Await asynchronous calls in benchmark

AKushWarrior commented 4 years ago

https://github.com/jonataslaw/get_storage/blob/master/storage_benchmark/lib/runners/get_storage.dart#L55

Your writes/deletes are not synchronous. You have to await them, or your benchmark lacks validity. Dart's stopwatch class, right now, is simply measuring the queuing time for a Future + read/write/delete time from an in-memory hashmap.

(Alternatively, you could make writes/deletes synchronous by using File.writeAsStringSync(), but this isn't recommended.)

On another note, I find it vaguely concerning that you awaited every other library's operations (i.e. measured them properly), but exempted your own from proper measurement.

jonataslaw commented 4 years ago

https://github.com/jonataslaw/get_storage/blob/master/storage_benchmark/lib/runners/get_storage.dart#L55

Your writes/deletes are not synchronous. You have to await them, or your benchmark lacks validity. Dart's stopwatch class, right now, is simply measuring the queuing time for a Future + read/write/delete time from an in-memory hashmap.

(Alternatively, you could make writes/deletes synchronous by using File.writeAsStringSync(), but this isn't recommended.)

On another note, I find it vaguely concerning that you awaited every other library's operations (i.e. measured them properly), but exempted your own from proper measurement.

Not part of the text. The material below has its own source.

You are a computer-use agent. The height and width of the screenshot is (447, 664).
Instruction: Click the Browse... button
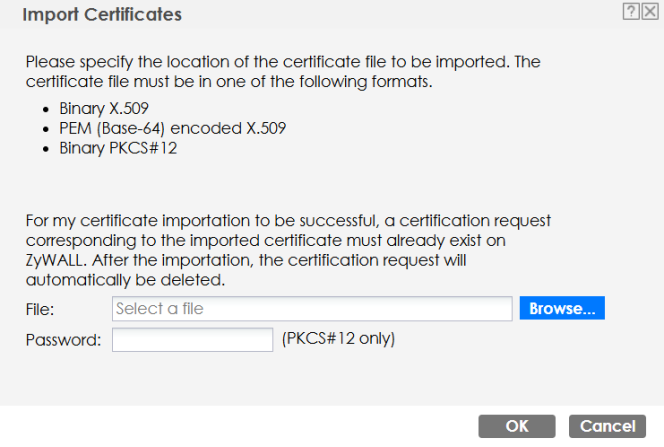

Hi, thanks for that. I just cloned the Hive benchmark, and added GetStorage, but I think I will remove these benchmarks because maybe that will give me a lot of unnecessary work. I understand your point of view on reading and writing, and looking at the data integrity angle, you are right (really, I agree with you), but the purpose of this library is not to store hundreds of data (even because it uses localstorage for web instead of indexedDB), it's just storing key / value persistently on all platforms, since sharedPreferences are not for that. I think I made it clear in the readme that this is not a database and should not be used as one, and I could take thousands of other approaches, like using apend, using the new File package to make a copy of the memory storage drive on the disc, in short, there would be hundreds of paths to track, but the purpose of this package is not and will never be used as a database. It's just having a package that adds less than 10kb to the Flutter web, and that stores data and keeps the synchronous reading in the IO. It is made to store cache of simple http, strings, ints, maps, and list requests, and that's it. If you already have path_provider in another package, it adds less than 60kb in the final Flutter application, and it was written and less than 200 lines of code, if I need to create a database in the future, I will create another package, the purpose of which is not that. Well, thanks for the advice, if you have ideas on how to improve the package I would love to hear, as long as it does not imply a change in scope. I already used your steel_crypt package, and I was going to implement a simple encryption on that lib with it, but I don't intend anything more than that.

davidmartos96 commented 4 years ago

@jonataslaw I think people's concerns with the benchmarks is that you are comparing database solutions with GetStorage. If you say it is not meant as a database, why a benchmark with those packages in the first place? I think it would be very helpful to include in the README the use cases you try to solve with the package, like http caching as you mention. The limitations of the package would be another thing that could be worth pointing out, like one cannot be certain that the data will be persisted if the app is closed. I think all these suggestions could help newcomers and would avoid confusion in the community.

AKushWarrior commented 4 years ago

I fully agree with @davidmartos96. If I had known that the package was a persisted LRU cache or something of that sort, I wouldn't have been as concerned about this package. As it is, I think "key-value store" is a bad name for what this is. That term implies a Redis-like structure, when this is more like a simple cache backed by some limited persistence.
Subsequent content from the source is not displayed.